Exercise details. Please return every record exactly, with no pictures included.

[Data extracted from a collection]
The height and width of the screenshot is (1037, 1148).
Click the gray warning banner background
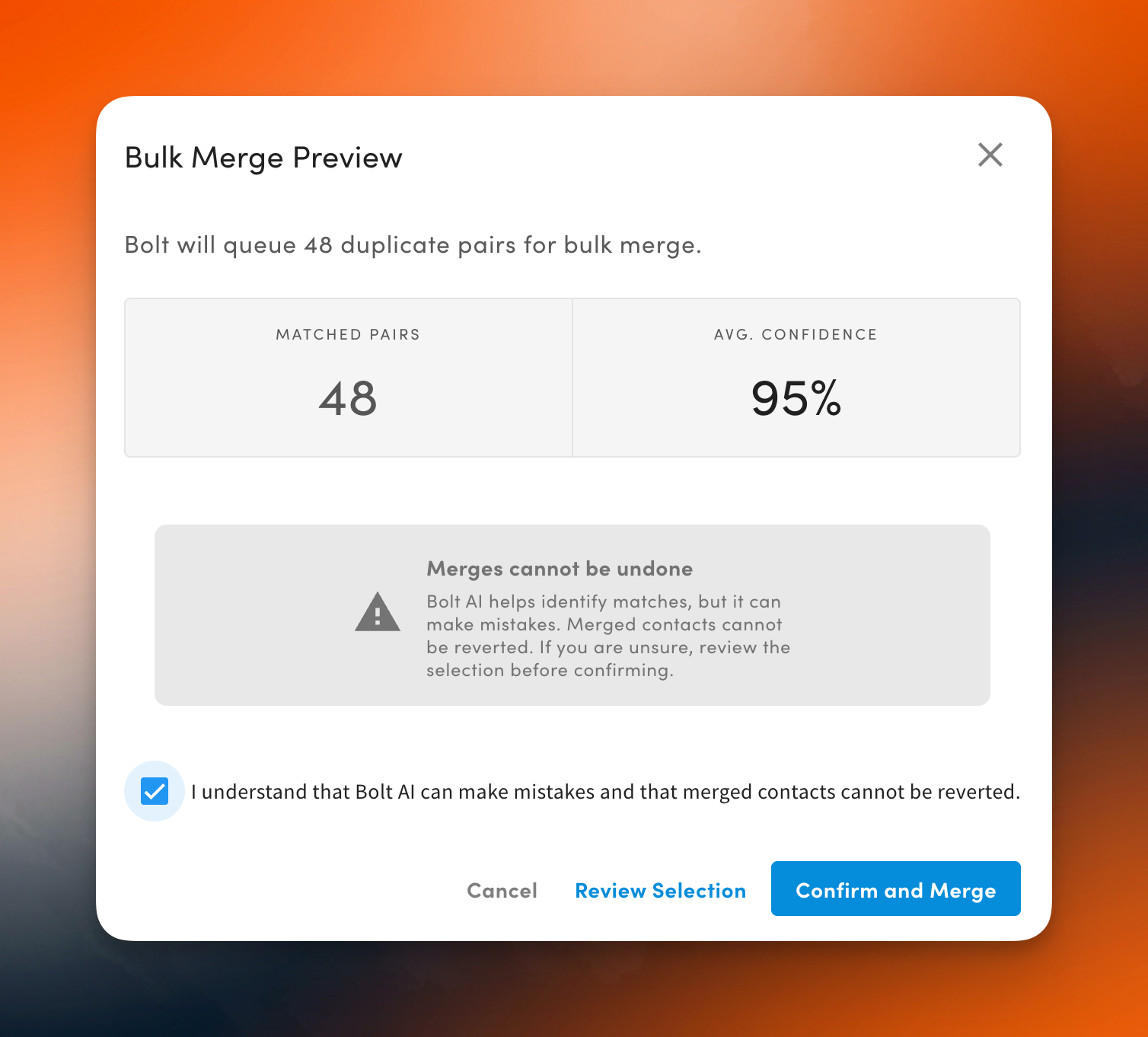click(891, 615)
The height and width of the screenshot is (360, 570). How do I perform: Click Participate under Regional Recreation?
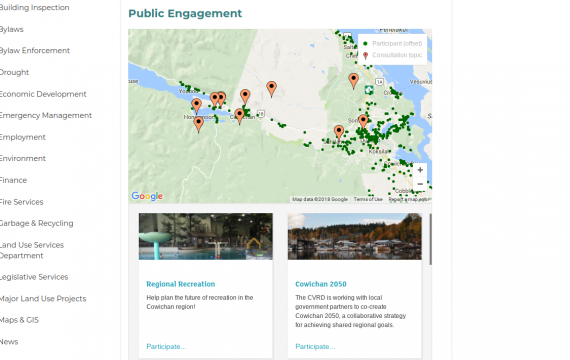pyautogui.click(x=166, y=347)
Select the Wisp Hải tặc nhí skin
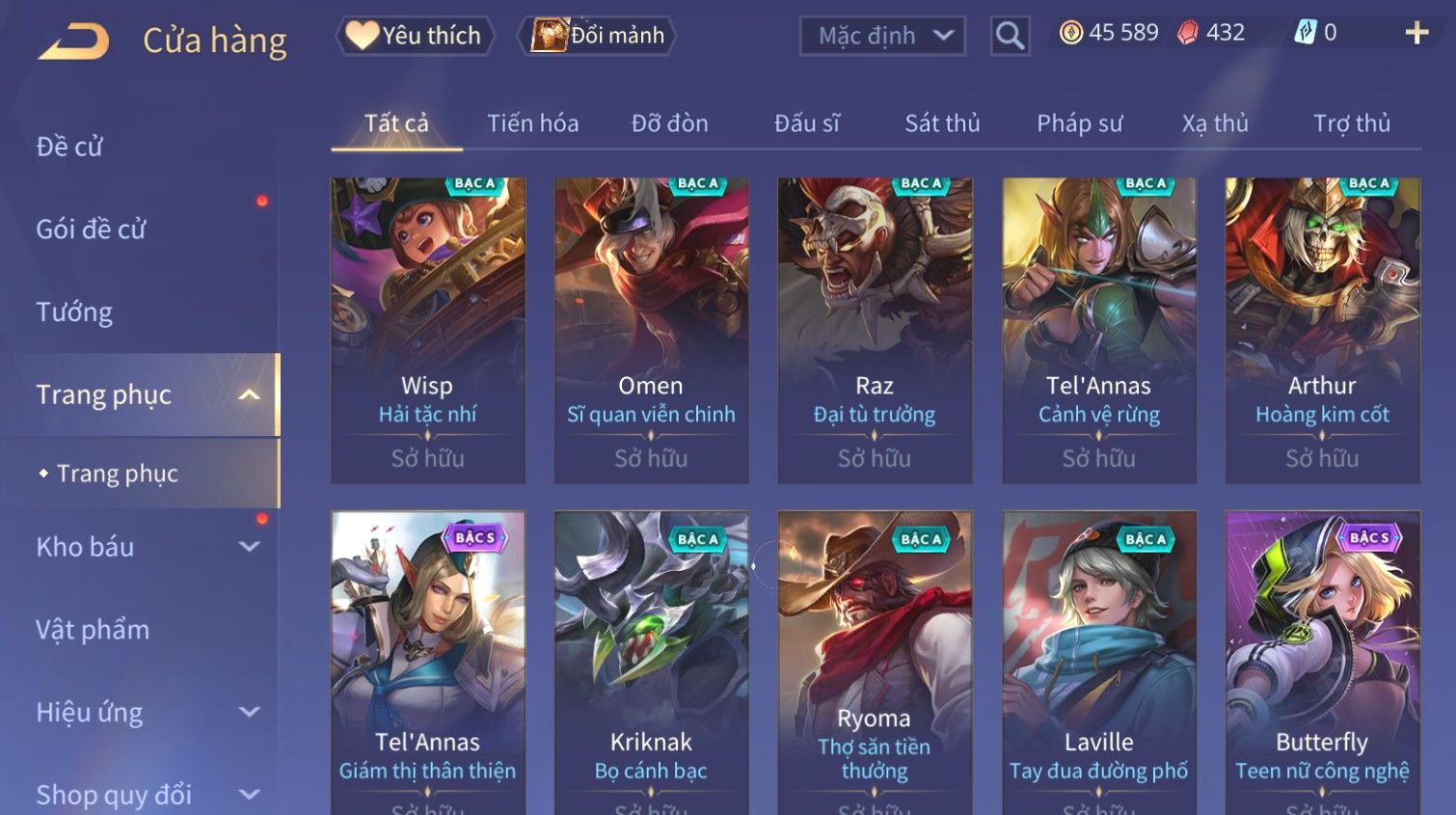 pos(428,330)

Response to the exercise.
The height and width of the screenshot is (1037, 1148).
Click the gray warning banner background
click(891, 615)
The height and width of the screenshot is (360, 570). How do I perform: Click Participate under Regional Recreation?
pyautogui.click(x=166, y=347)
Select the Wisp Hải tặc nhí skin
 pos(428,330)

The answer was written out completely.